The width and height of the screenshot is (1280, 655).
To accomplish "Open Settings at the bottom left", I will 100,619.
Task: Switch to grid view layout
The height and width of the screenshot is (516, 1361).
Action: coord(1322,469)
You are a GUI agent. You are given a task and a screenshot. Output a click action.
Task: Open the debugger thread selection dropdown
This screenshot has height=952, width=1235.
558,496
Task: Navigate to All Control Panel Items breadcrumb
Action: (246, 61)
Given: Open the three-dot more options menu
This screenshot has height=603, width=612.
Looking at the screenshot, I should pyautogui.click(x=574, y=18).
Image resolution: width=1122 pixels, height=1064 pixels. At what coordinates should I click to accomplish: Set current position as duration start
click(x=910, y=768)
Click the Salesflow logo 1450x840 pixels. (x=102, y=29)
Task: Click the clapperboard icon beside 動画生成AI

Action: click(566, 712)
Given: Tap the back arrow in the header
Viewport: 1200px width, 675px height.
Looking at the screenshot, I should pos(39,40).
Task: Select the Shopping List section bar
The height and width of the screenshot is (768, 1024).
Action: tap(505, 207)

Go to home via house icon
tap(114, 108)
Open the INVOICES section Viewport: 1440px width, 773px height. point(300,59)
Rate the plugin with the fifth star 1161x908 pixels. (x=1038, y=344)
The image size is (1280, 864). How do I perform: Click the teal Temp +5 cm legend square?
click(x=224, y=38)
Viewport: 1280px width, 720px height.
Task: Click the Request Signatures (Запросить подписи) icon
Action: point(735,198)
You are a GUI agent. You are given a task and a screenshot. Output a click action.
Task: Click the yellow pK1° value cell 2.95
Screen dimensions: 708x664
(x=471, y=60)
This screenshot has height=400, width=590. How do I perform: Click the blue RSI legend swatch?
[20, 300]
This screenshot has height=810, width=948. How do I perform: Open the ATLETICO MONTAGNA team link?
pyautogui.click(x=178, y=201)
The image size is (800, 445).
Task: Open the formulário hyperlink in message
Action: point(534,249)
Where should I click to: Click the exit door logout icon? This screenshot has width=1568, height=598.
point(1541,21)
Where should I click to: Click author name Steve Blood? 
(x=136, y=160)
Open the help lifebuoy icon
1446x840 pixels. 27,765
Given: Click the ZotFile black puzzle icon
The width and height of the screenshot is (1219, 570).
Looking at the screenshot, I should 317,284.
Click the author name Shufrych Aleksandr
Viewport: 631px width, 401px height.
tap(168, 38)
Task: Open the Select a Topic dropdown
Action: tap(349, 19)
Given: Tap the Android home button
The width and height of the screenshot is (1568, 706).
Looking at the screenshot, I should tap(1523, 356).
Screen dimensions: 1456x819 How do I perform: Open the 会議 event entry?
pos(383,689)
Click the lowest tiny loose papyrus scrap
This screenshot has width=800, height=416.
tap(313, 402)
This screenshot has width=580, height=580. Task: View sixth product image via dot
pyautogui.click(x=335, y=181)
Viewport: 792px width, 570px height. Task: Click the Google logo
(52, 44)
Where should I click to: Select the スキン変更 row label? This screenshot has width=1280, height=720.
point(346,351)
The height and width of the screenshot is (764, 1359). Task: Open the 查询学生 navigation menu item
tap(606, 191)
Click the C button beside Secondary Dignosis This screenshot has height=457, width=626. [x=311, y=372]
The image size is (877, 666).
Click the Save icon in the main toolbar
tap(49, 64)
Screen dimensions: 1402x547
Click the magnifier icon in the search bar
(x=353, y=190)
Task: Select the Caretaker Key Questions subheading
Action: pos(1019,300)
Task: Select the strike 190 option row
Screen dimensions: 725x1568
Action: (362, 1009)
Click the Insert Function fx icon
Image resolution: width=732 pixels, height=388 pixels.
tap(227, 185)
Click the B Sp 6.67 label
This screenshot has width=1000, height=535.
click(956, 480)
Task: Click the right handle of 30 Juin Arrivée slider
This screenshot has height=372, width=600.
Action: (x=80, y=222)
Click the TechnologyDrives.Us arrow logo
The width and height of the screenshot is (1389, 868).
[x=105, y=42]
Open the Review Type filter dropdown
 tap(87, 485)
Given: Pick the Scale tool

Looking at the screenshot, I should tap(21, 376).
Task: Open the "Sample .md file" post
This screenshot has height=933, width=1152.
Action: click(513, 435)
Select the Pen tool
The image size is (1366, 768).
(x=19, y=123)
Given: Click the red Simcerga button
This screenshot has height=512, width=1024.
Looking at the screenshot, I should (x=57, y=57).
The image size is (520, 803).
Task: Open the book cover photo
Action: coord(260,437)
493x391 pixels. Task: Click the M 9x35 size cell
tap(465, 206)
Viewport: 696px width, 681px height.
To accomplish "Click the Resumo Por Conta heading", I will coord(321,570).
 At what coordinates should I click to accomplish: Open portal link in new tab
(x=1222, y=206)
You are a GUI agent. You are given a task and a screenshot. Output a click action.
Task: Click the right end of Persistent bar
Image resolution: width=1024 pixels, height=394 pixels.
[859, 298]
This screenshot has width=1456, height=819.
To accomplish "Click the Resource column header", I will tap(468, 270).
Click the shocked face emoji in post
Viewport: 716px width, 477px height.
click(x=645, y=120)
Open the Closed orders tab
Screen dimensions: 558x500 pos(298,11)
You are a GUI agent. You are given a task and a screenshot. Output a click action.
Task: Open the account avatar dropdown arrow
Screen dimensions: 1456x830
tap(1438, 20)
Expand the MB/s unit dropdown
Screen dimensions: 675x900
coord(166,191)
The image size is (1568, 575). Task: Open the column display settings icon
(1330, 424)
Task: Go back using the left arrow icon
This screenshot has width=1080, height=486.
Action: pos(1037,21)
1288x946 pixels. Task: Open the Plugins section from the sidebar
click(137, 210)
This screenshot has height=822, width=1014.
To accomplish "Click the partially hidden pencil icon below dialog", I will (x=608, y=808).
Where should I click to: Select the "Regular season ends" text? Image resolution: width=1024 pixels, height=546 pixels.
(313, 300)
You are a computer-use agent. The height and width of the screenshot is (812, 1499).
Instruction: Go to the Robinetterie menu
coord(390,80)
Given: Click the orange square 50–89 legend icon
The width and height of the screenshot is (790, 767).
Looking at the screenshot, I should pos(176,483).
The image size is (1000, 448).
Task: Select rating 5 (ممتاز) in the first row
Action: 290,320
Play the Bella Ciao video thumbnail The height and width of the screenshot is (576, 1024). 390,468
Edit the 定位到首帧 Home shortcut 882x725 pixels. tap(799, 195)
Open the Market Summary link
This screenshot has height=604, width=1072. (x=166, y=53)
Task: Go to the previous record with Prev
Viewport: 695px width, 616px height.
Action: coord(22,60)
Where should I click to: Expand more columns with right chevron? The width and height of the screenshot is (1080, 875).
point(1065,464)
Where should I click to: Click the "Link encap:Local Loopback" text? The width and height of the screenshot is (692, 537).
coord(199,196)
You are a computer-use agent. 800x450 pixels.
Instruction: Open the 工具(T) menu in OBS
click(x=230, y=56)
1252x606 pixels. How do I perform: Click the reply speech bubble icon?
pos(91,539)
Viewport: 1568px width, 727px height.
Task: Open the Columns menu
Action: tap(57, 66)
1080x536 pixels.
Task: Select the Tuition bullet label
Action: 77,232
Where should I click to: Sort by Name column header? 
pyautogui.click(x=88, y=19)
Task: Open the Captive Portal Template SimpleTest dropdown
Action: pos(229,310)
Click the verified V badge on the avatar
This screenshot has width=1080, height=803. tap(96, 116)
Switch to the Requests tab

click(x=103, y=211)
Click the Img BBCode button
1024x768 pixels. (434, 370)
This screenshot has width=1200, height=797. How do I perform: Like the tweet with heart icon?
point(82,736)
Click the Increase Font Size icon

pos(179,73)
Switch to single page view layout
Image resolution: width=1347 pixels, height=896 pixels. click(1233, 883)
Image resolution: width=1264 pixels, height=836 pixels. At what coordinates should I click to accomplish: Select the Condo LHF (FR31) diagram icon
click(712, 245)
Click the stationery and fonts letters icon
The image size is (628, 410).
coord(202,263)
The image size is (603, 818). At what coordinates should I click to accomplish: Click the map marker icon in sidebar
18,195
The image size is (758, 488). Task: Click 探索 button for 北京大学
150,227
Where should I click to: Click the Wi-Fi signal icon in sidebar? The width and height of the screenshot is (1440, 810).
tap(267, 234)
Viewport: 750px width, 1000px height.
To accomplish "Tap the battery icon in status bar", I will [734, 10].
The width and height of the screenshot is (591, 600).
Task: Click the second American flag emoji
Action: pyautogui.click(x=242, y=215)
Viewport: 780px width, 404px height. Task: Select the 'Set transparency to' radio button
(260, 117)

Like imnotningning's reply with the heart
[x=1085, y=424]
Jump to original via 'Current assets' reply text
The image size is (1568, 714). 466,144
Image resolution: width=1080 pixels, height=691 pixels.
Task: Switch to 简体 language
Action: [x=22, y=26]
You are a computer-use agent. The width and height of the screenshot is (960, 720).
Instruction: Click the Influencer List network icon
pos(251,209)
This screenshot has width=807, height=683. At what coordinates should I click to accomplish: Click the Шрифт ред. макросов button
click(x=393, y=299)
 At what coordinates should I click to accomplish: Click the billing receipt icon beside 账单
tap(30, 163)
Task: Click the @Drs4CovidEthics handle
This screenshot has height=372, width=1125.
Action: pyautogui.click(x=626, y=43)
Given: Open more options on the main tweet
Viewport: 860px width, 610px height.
---------------
BRIEF: The response must contain exactly the lines from the one with "The image size is (758, 488)." through the last line of the material above, both ends included, and no others.

TASK OUTPUT:
The image size is (758, 488). Task: Click 探索 button for 北京大学
150,227
Where should I click to: Click the Wi-Fi signal icon in sidebar? The width and height of the screenshot is (1440, 810).
tap(267, 234)
Viewport: 750px width, 1000px height.
To accomplish "Tap the battery icon in status bar", I will [734, 10].
The width and height of the screenshot is (591, 600).
Task: Click the second American flag emoji
Action: pyautogui.click(x=242, y=215)
Viewport: 780px width, 404px height. Task: Select the 'Set transparency to' radio button
(260, 117)

Like imnotningning's reply with the heart
[x=1085, y=424]
Jump to original via 'Current assets' reply text
The image size is (1568, 714). 466,144
Image resolution: width=1080 pixels, height=691 pixels.
Task: Switch to 简体 language
Action: [x=22, y=26]
You are a computer-use agent. The width and height of the screenshot is (960, 720).
Instruction: Click the Influencer List network icon
pos(251,209)
This screenshot has width=807, height=683. At what coordinates should I click to accomplish: Click the Шрифт ред. макросов button
click(x=393, y=299)
 At what coordinates should I click to accomplish: Click the billing receipt icon beside 账单
tap(30, 163)
Task: Click the @Drs4CovidEthics handle
This screenshot has height=372, width=1125.
Action: pyautogui.click(x=626, y=43)
Given: Open more options on the main tweet
Viewport: 860px width, 610px height.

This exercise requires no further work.